Ancien membre de l’association de Bédoin, le flamand Jan Leemans s’agace des avantages offerts par les communes aux courses cyclo-sportives qui attirent des milliers de participants. Pour les maires, elles sont synonymes de prospérité, alors ils mettent à disposition salles communales et espaces publics. « A 6 heures du matin le jour de la course, tu ne dors plus tellement il y a de la musique et tout le bazar. Ils gèrent le trafic avec des bonshommes qui ne parlent même pas français. Les communes donnent leur souveraineté », juge l’habitant de Bédoin. La plus courue, La Cannibale, s’élancera cette année de Malaucène le 11 septembre3.
Mais pour le Tour de France cette année, « cette fois-ci c’était beaucoup plus civilisé », observe Jan Leemans, notamment grâce à l’interdiction d’accès motorisé au Ventoux dès la veille. Autre satisfaction, les grands projets inutiles de vélodrome à Bédoin (Cf le Ravi n°161) et de résidences de tourisme à Malaucène (cf le Ravi n°177) ont été abandonnés.
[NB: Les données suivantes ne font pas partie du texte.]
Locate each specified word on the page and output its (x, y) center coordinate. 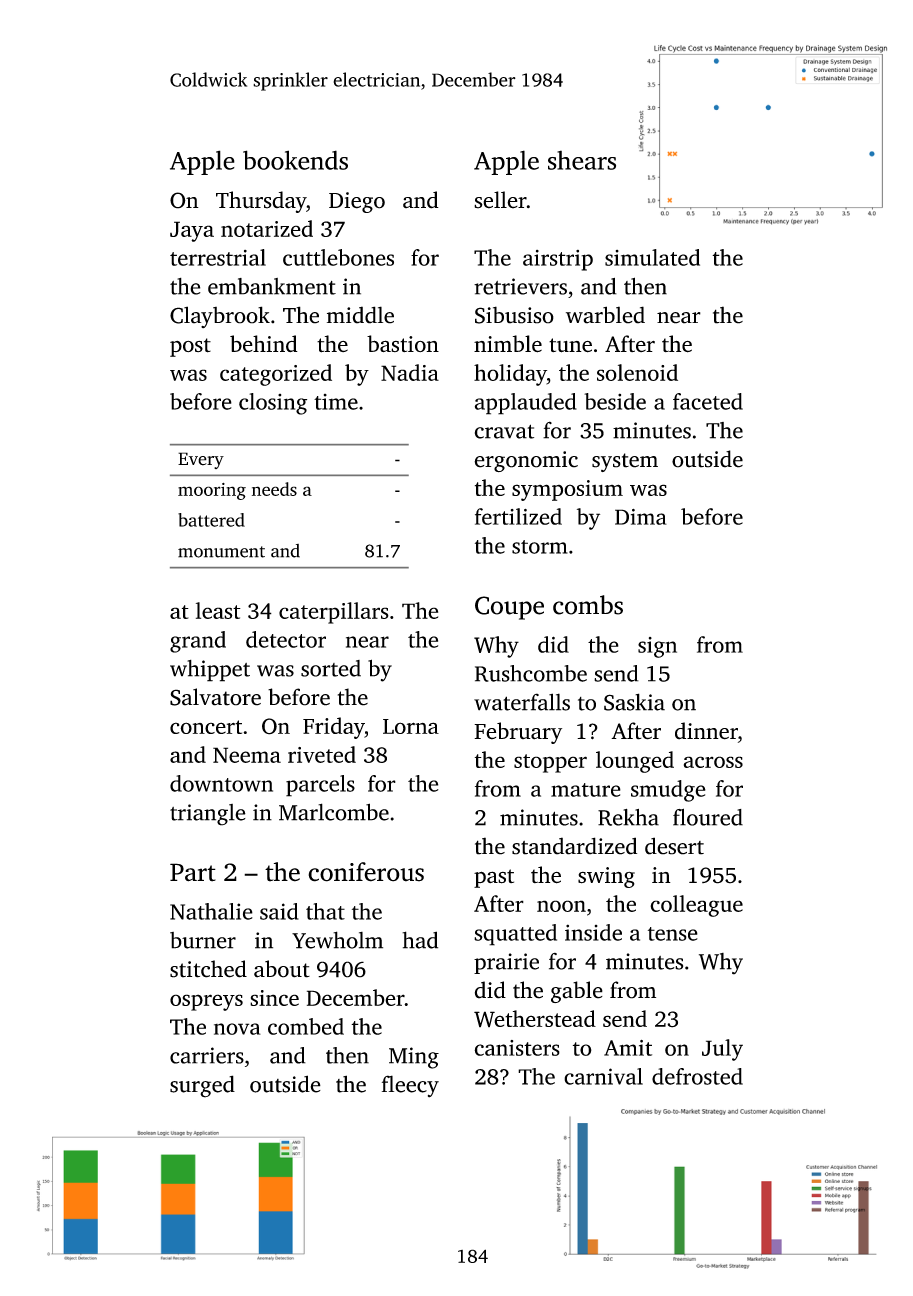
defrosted (697, 1076)
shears (582, 160)
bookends (295, 160)
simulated (652, 257)
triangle (208, 815)
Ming (414, 1058)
L’espoir d’une présence cycliste plus respectueuse serait-il permis ?
1. Dernier né des PNR de Paca, le parc du Mont Ventoux a été créé par décret le 28 juillet 2020.
2. A l’instar d’un Pogacar cumulant les maillots distinctifs, l’ancienne directrice d’école aligne les mandats : présidente de la Cove, vice-présidente LR de la région au renouveau démocratique (sic) et conseillère municipale de Carpentras élue sur la liste du maire DVG Serge Andrieu.
3. Appelée ainsi en hommage au surnom de son parrain, la légende cycliste belge Eddy Merx. 173 kilomètres et 4500 mètres de dénivelés au programme.